EXERCISE DESCRIPTION
Copy each line of the material in which the word "named" appears.

===============

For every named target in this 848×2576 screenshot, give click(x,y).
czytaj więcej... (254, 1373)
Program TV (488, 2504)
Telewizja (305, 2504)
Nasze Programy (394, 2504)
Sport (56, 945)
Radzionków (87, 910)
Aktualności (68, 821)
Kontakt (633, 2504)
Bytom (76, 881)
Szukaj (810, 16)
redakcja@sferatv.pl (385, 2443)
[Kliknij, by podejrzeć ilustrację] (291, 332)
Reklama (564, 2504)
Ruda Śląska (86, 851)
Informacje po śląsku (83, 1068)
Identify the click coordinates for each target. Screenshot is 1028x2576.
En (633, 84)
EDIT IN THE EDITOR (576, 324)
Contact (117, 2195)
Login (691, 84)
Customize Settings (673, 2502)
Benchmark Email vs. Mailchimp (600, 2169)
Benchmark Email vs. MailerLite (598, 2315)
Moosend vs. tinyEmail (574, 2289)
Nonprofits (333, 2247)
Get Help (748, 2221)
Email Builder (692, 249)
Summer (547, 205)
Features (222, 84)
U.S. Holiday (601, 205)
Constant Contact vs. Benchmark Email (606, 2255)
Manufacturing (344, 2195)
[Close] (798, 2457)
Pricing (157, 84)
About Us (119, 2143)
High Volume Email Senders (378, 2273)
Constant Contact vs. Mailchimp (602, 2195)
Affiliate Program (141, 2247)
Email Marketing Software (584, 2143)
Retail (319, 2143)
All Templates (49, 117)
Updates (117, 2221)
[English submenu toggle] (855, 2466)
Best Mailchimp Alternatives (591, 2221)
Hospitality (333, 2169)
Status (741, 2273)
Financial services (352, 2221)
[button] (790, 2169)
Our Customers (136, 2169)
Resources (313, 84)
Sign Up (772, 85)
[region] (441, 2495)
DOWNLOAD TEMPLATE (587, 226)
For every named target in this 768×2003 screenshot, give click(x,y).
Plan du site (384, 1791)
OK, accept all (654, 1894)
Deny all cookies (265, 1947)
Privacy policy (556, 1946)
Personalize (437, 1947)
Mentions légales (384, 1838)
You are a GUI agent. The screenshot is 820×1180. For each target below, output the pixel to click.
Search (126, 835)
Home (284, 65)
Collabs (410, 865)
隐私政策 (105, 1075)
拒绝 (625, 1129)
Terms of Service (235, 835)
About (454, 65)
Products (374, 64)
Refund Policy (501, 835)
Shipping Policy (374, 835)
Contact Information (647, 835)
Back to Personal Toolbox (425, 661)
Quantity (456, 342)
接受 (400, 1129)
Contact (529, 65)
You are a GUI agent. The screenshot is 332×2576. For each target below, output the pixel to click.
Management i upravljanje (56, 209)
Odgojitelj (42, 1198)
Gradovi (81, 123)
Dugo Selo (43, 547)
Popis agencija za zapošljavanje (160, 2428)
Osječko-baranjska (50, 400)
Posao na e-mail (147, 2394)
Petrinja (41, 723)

===============

PROBLEM SOLUTION
For every named target in this 848×2576 screenshot, give click(x,y).
For every named target in this 768×2003 screenshot, give click(x,y).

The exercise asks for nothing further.